Roma — Uma nova sondagem do instituto Emg desenha um quadro apertado para um cenário de eleições hoje: o bloco do centro‑direita e o do centro‑esquerda aparecem praticamente em paridade, enquanto Fratelli d’Italia mantém a dianteira entre os partidos. O levantamento considera uma participação hipotética de 58% dos eleitores.
Segundo o levantamento, o partido mais votado seria Fratelli d’Italia, com 26,9% das intenções de voto, seguido pelo Partito Democratico com 22,2%. Dentro da coalizão do centro‑direita, Forza Italia soma 9%, a Lega alcança 7,8% e Noi moderati 1,3%.
No campo amplo à esquerda do PD, o Movimento 5 Stelle aparece com 12,1%, a Alleanza verdi sinistra com 6,1%, Italia Viva com 2,4% e +Europa com 1,6%.
O estudo também destaca os chamados “battitori liberi”: Azione, liderado por Carlo Calenda, alcançaria 3%, o Partito liberal democratico 1,8% e Democrazia Sovrana e Popolare 1,6% — forças que, no mosaico eleitoral atual, podem ter papel decisivo ao redistribuir votos e influenciar coalizões.

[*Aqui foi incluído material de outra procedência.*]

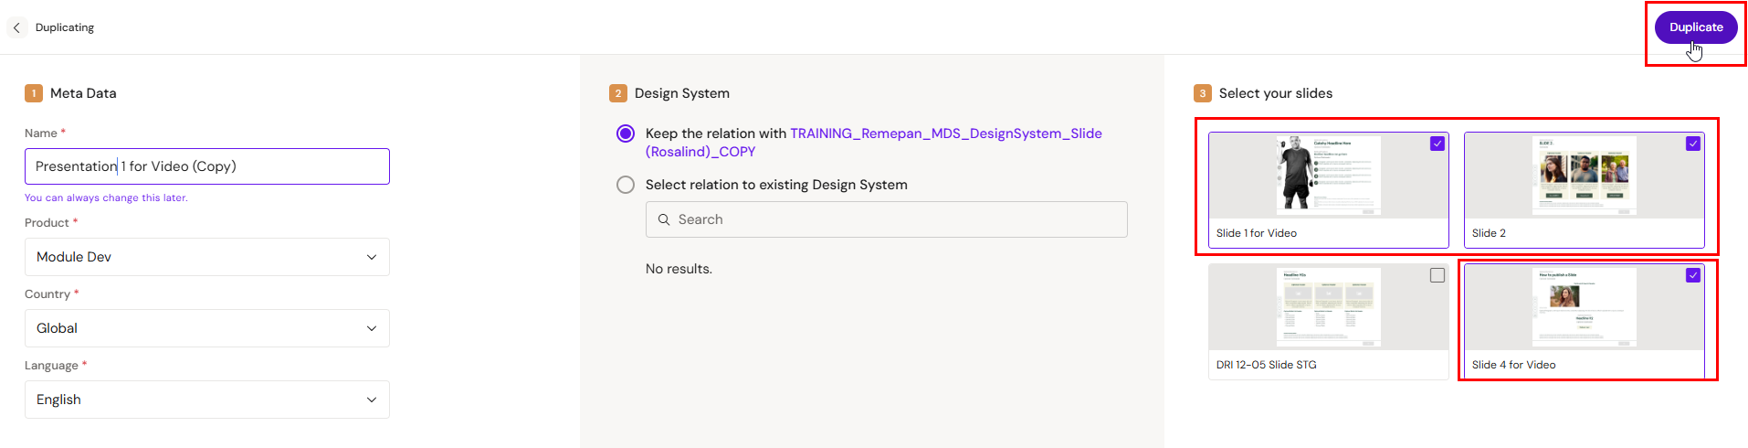
Task: Uncheck the Slide 4 for Video checkbox
Action: click(1693, 275)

Uma novidade apontada pela sondagem é a presença do recém‑formado Futuro Nazionale, criado por Roberto Vannacci após a saída da Lega: o partido figura com 2,9% das intenções. O levantamento estima que esse partido subtrairia 1,1 ponto percentual a Fratelli d’Italia, 0,7% à Lega, 0,1% a Forza Italia e 0,5% a outros partidos; ainda haveria 0,5% advindo de eleitores que normalmente não votam.
Com esse tabuleiro, a composição das coalizões fica quase equilibrada: o centro‑direita (Fratelli d’Italia, Forza Italia, Lega e Noi moderati) somaria 45% dos votos, enquanto o centro‑esquerda totalizaria 44,4%.

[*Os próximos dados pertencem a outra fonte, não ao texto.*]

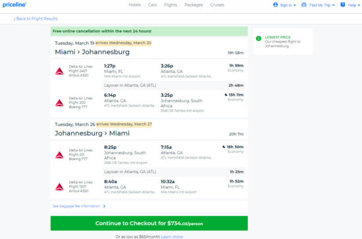Click the Learn more financing link
The width and height of the screenshot is (362, 239).
tap(172, 236)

Além dos números por agrupamento, a sondagem examina a autocolocação do eleitorado: 12,9% se identificam à esquerda, 23,1% ao centro‑esquerda — perfazendo 36% na área da esquerda; 12,8% se declaram de direita e 24,8% de centro‑direita — um total de 37,6% na área da direita. O centro agrupa 10,3% dos eleitores, enquanto 15% não se reconhecem em nenhuma dessas colorações.
Do ponto de vista de cidadania, esses números mostram como a arquitetura do voto continua fragmentada: pequenos movimentos e novas formações podem funcionar como vigas de sustentação — ou como brechas — na construção de maiorias. Para quem acompanha as decisões em Roma, fica evidente que o peso da caneta nas alianças e a habilidade de articular coalisões serão tão importantes quanto a votação bruta.
Como repórter que atua como ponte entre o poder e a sociedade, observo que esse empate técnico reforça a necessidade de transparência nas propostas e de clareza sobre como cada coalizão pretende traduzir votos em políticas públicas. A governabilidade, afinal, depende de alicerces sólidos: se as coligações estiverem fragilizadas, o custo administrativo e social pode recair sobre os cidadãos.